Но самым тяжелым и важным делом, которым занимались почти все мужчины и женщины Киева в эти тревожные дни, было заготовление воды. Вода была нужна для тушения пожаров на случай, если мадьярам удастся, несмотря на неусыпный надзор дружины Олафа, поджечь город. А потому все сосуды и емкости, кои имелись у жителей города, выносили из жилищ, ставили в укромном месте и заполняли водой, которую доставляли или из Почайны, берега которой не достигали стрелы мадьяр, или из ям, вырытых на Ольмином дворе, где поблизости был неожиданно обнаружен родник чистой пресной воды. Иные же таскали воду кувшинами из ключа, что бил под вишневым холмом, где женщины собирались стайками и негромко обменивались семейными новостями. И только к калиновой гряде, где тоже был прозрачный ключ подземной воды, тропа вела тихая и мало кем хоженная. Ее-то и выбрала Экийя, чтобы никому не попадаться на глаза и спокойно делать нужное для Олафа дело. Если ему надо, чтобы в городе была вода, то Экийя сделает все, чтобы вода была в изобилии! Пусть они сейчас порознь! И наверное, никогда не смогут быть вместе! Но не думать о том она уже не может! Ей как воздух нужны часы уединения, чтобы как можно дольше думать о нем, кто вместо того, чтобы просто взять ее как наложницу или как трофей и насытиться, пренебрегает ею.

Стало быть, ему нужно не просто ее прекрасное тело, но еще и душа!
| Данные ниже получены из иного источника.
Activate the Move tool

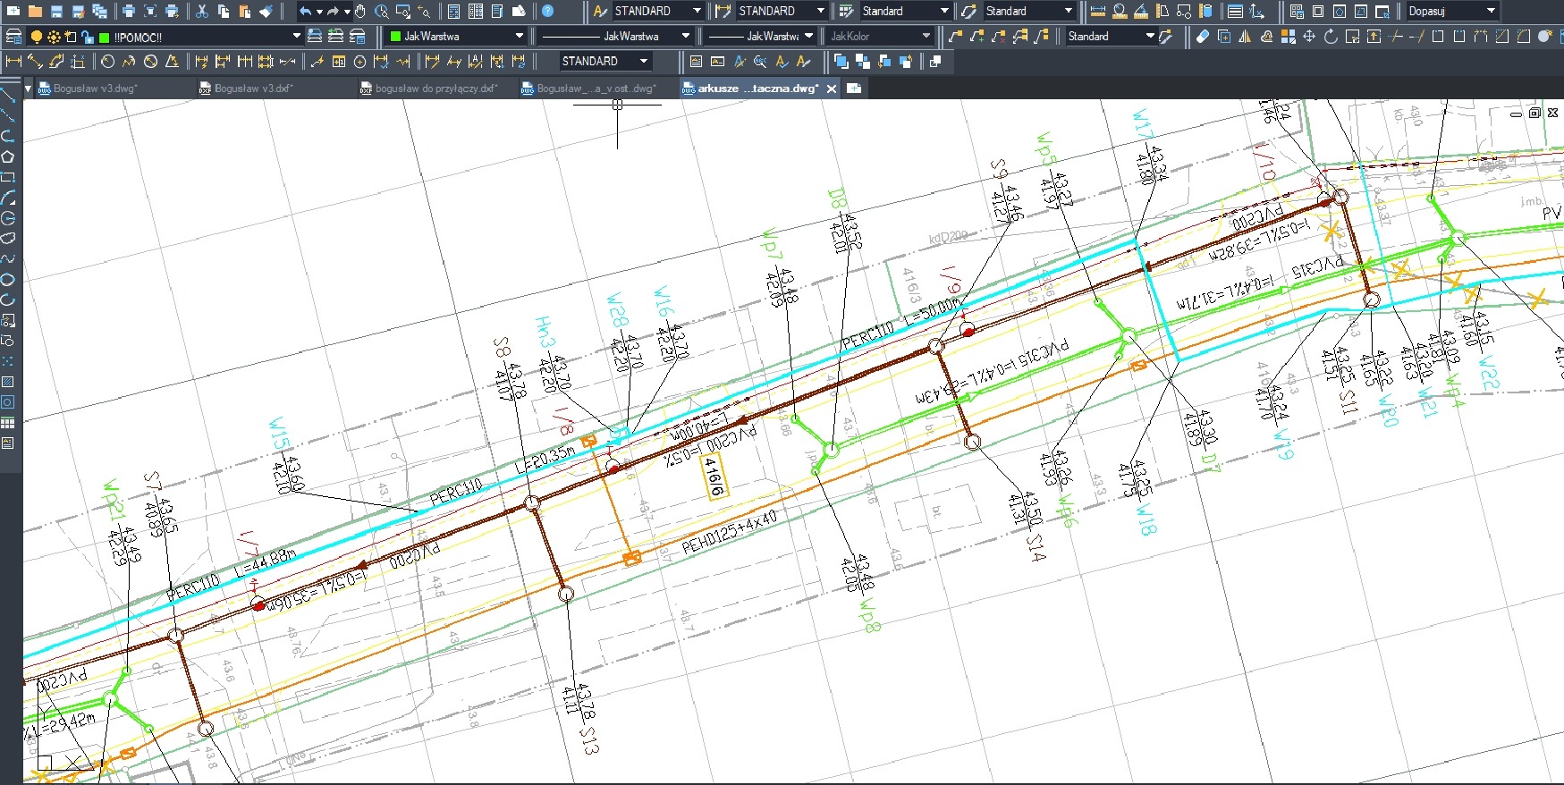pos(1309,37)
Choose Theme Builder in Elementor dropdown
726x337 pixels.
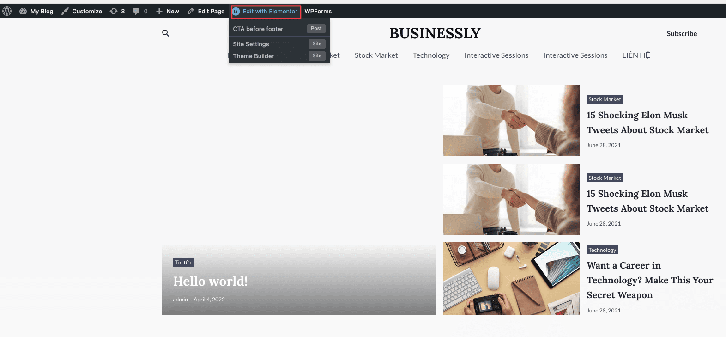253,56

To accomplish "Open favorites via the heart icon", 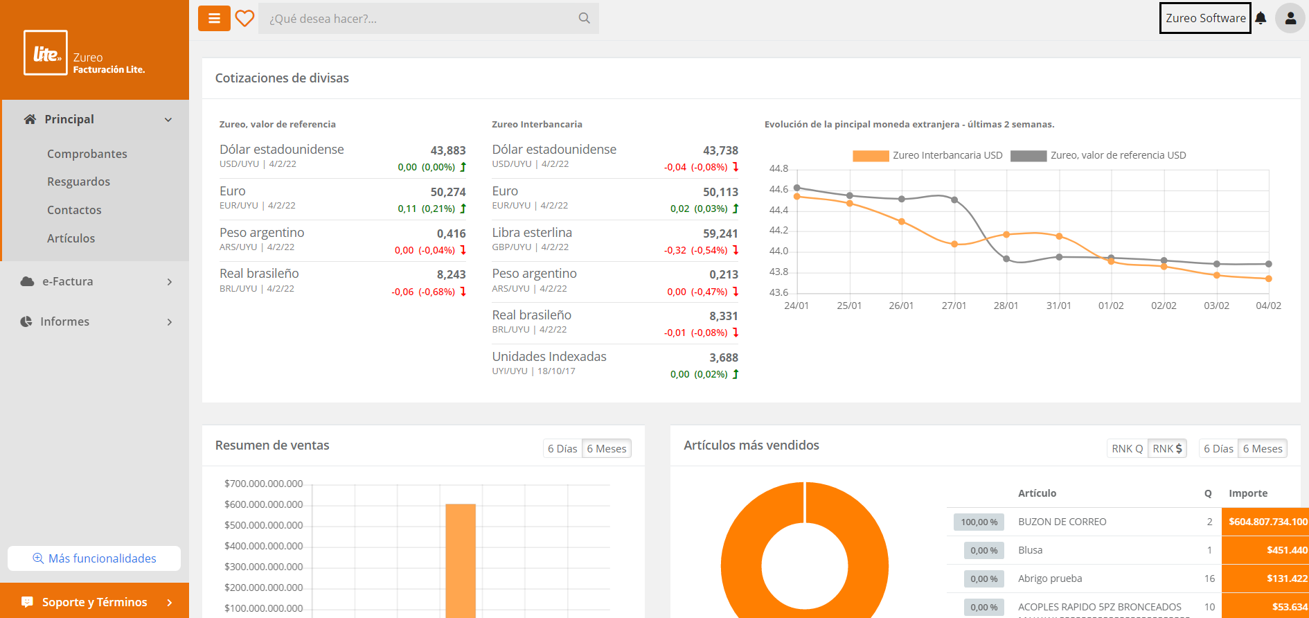I will (x=244, y=19).
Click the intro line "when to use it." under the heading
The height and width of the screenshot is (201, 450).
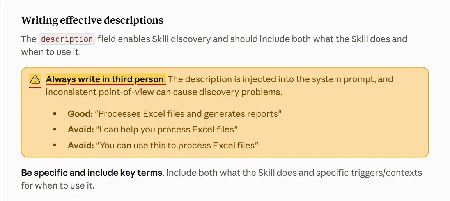(x=51, y=52)
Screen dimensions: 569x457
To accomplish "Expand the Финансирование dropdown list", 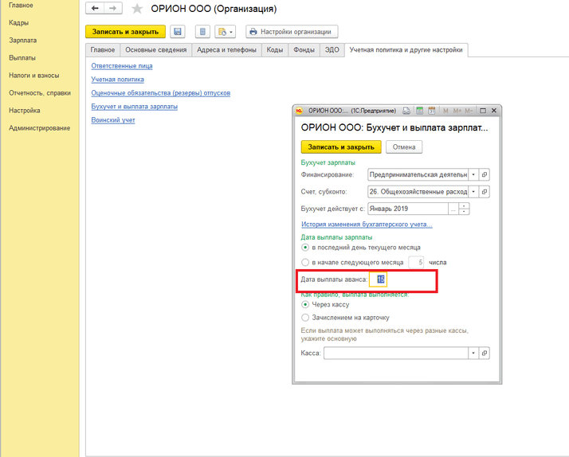I will 473,174.
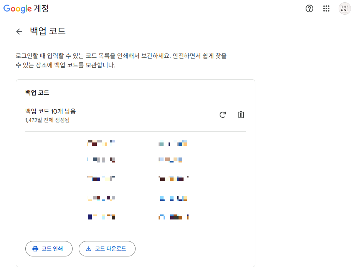Screen dimensions: 354x278
Task: Print the codes via 코드 인쇄 button
Action: 49,249
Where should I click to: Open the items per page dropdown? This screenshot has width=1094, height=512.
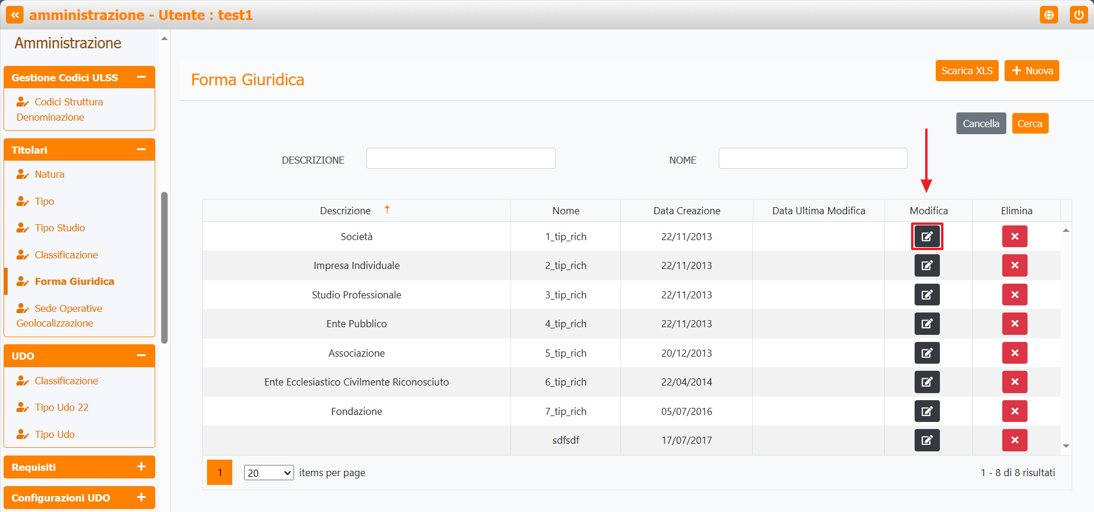(x=269, y=473)
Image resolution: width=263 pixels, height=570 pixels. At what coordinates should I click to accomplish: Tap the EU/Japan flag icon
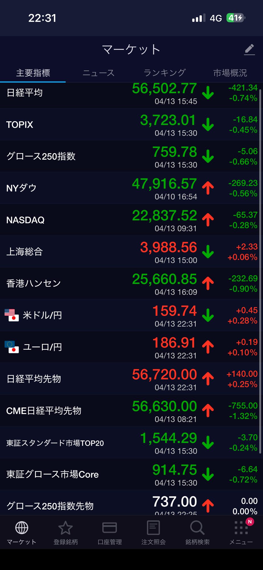(x=12, y=347)
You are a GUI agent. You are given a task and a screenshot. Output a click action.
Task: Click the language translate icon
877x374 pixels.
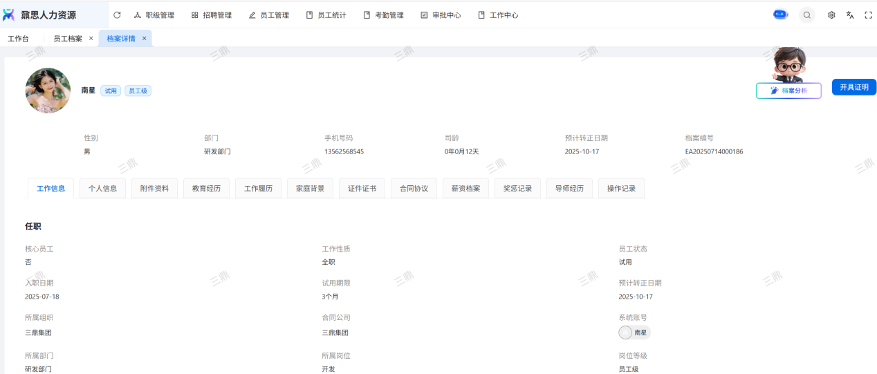tap(850, 15)
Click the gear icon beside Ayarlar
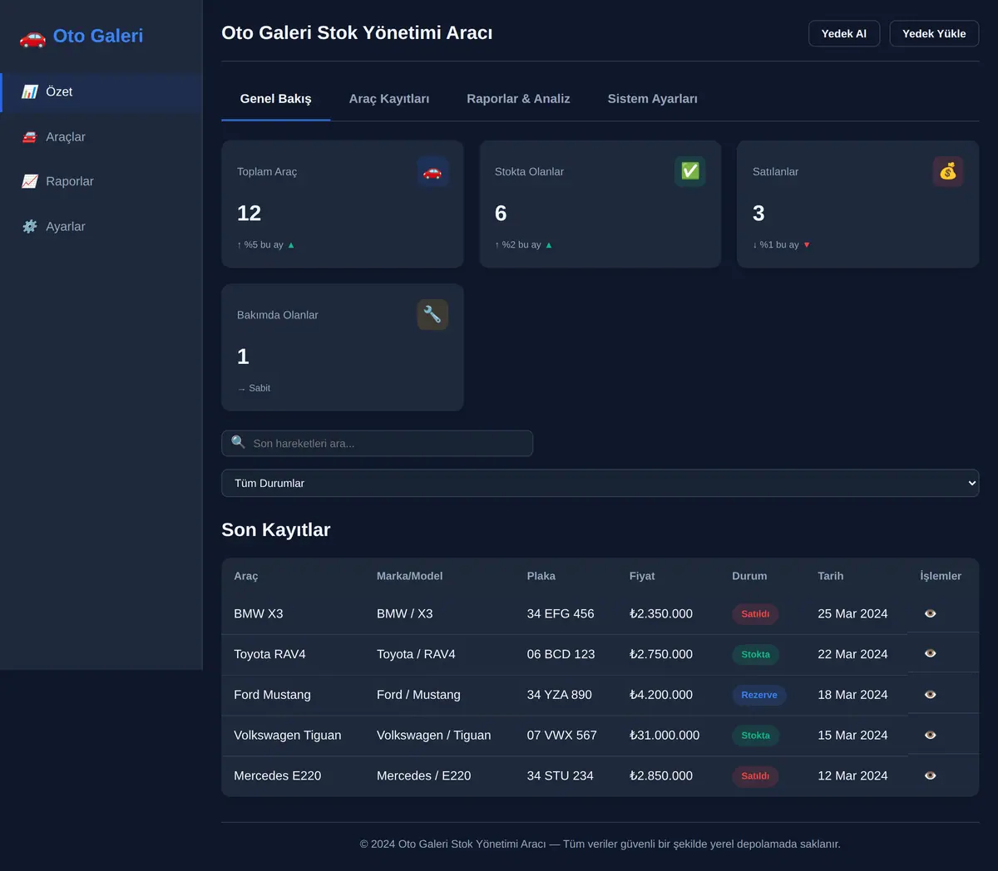Image resolution: width=998 pixels, height=871 pixels. [x=30, y=226]
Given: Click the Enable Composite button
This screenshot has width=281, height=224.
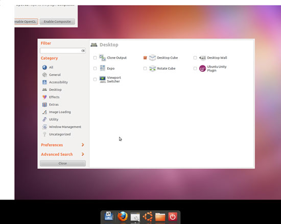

Экийя поставила кувшин на полянку и присела. Потом наклонила кувшин, вылила из него немного воды себе на ладонь и ополоснула лицо. Слава Радогосту, Аскольд перестал беспокоить сына! Молитвами ли Айлана или по другой причине? «Спасибо тебе, Христос! Ты оказался довольно сильным богом! И даже новгородцы-русичи не трогают нас! Новгородцы!.. Из какого же теста сделаны вы! Почему, Олаф, тебе мало моей красоты? Почему тебе нужна еще и незамутненная душа? Если б я знала, как сделать свою душу чистой!» — горько вздохнула Экийя и грустна посмотрела на поляну. Вон запоздалая алая глазка раскрыла свои лепестки и ласково смотрит на меня! Ничего не требуя, просто дарит себя любому, кто видит ее, и все. Так и я мечтала подарить себя Олафу, а он даже не захотел как следует разглядеть меня… Ну что же, постараюсь тебе совсем не попадаться на глаза, прекрасный, непонятный витязь из Рарога!.. Спасибо тебе, розовый огонечек! Скрывать надо свою яркую головку от нас, хоть Мы и научены нашими жрецами срывать вас в строго определенные дни и часы! И знаем, что каждого из вас оберегает свой дух, силу которого просто так разрушать нельзя! Надо терпеливо ждать, когда духи цветов сами будут рады отдать свою силу нам!.. Какой же дух создал мою душу и почему забыл он вложить в нее то, что понравилось бы Новгородцу-русичу! Экийя с грустью посмотрела на острые травинки осоки, окружавшие ее кувшин, и ласково погладила их, сберегая пальцы от порезов. «Вот такой надо быть, острой, как осока», — с горечью подумала она и отдернула руки от травы.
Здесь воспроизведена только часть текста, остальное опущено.